§ **WHAT TO DO**:
Put the lines, from the line containing "You are a computer-use" through the final line, into a Markdown table with the columns Row and Text. Number each row, omit blank lines, and leave the pictures out.

---

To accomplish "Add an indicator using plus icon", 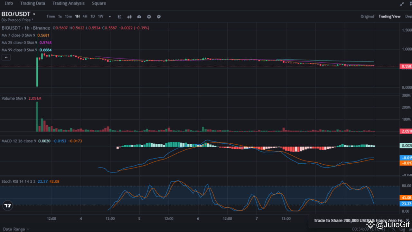I will coord(149,16).
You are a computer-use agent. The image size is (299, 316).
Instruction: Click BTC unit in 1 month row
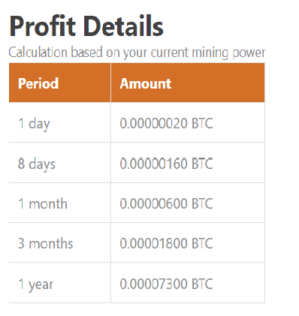pos(202,203)
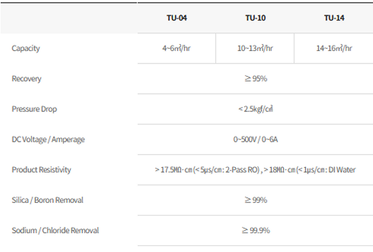Click the <2.5kgf/㎠ pressure drop value
Screen dimensions: 373x252
[x=255, y=109]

---

§ **COMPLETED TASK**:
| Row | Text |
|---|---|
| 1 | You are a computer-use agent. The image size is (299, 316). |
| 2 | Instruction: Click BTC unit in 1 month row |
| 3 | pos(202,203) |
| 4 | Click the <2.5kgf/㎠ pressure drop value |
| 5 | Screen dimensions: 373x252 |
| 6 | [x=255, y=109] |